Forexpros – The U.S. dollar rose to an eleven-day high against its Canadian counterpart on Thursday, after better-than-expected U.S. employment data and disappointing Canadian data on retail sales.

USD/CAD hit 0.999 during European afternoon trade, the pair’s highest since March 7; the pair subsequently consolidated at 1.0006, climbing 0.84%.

The pair was likely to find support at 0.9900, the low of March 16 and resistance at 1.0027, the high of March 6.

The U.S. Department of Labor said earlier that the number of individuals filing for initial jobless benefits in the week ending March 17 fell to 348,000, the lowest level since February 2008.

Meanwhile, in Canada, official data showed that retail sales rose less-than-expected in January, rising 0.5% after a flat reading the previous month. Analysts had expected retail sales to rise 1.8% in January.

But sentiment on the loonie remained weak after data showed that manufacturing activity in the euro zone slumped unexpectedly in March, remaining in contraction territory for the eighth consecutive month, sparking concerns that the region’s economy is sliding back into a
recession.

Service sector activity in the euro zone declined to the lowest level in four months in March.

The data came after a report showing that Chinese manufacturing activity contracted for a fifth consecutive month, underlining concerns over a possible slowdown in growth in the world’s second largest economy.
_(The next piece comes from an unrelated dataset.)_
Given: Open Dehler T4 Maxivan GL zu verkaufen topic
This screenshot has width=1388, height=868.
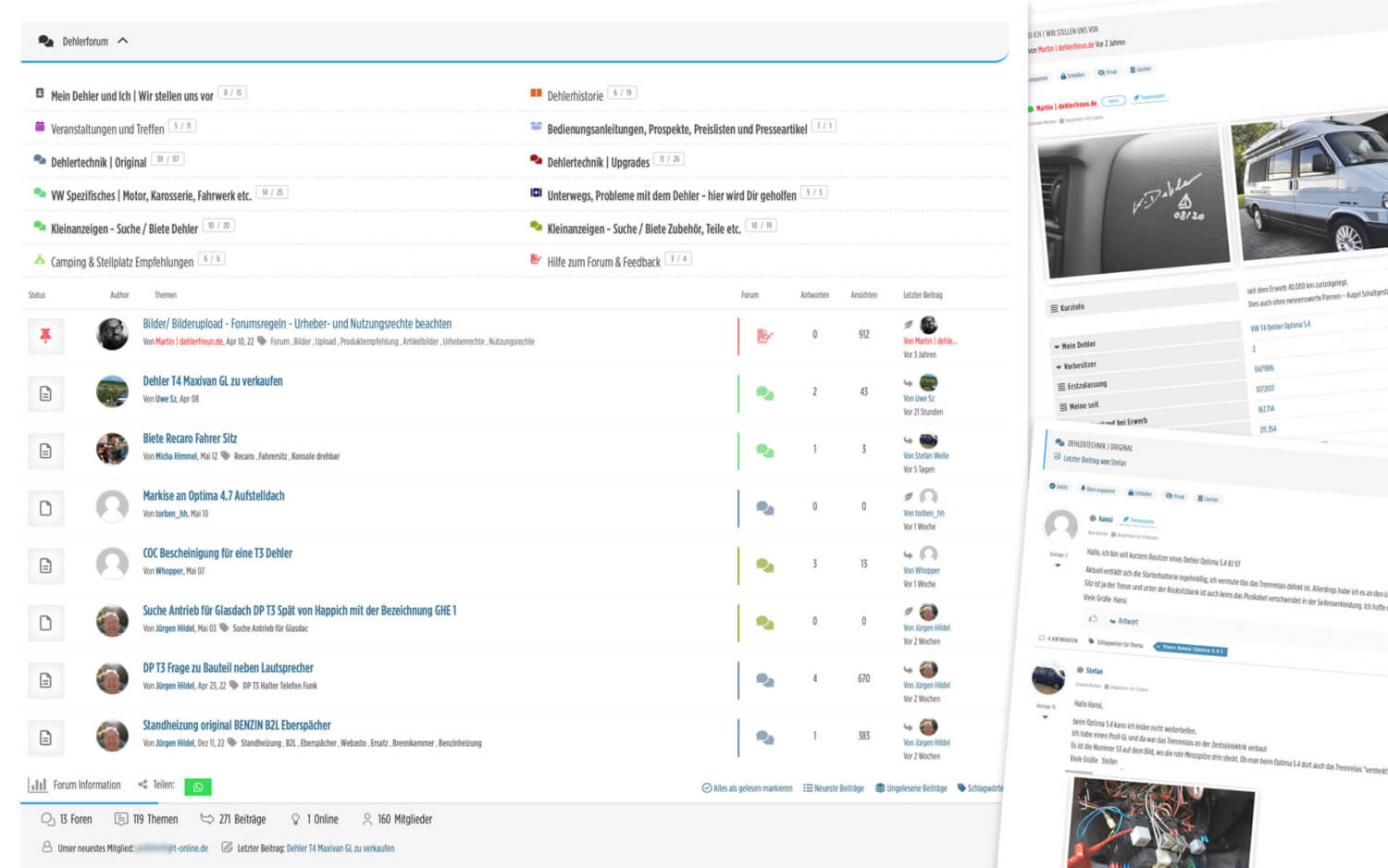Looking at the screenshot, I should tap(213, 381).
The Canadian dollar also came under pressure as crude oil for delivery in March tumbled 2.13% to trade at USD104.95 a barrel on the New York Mercantile Exchange.

Raw materials, including oil account for about half of Canada’s export revenue.

The loonie was also lower against the euro with EUR/CAD adding 0.33%, to hit 1.3158.

Later in the day, Federal Reserve Chairman Ben Bernanke was due to speak.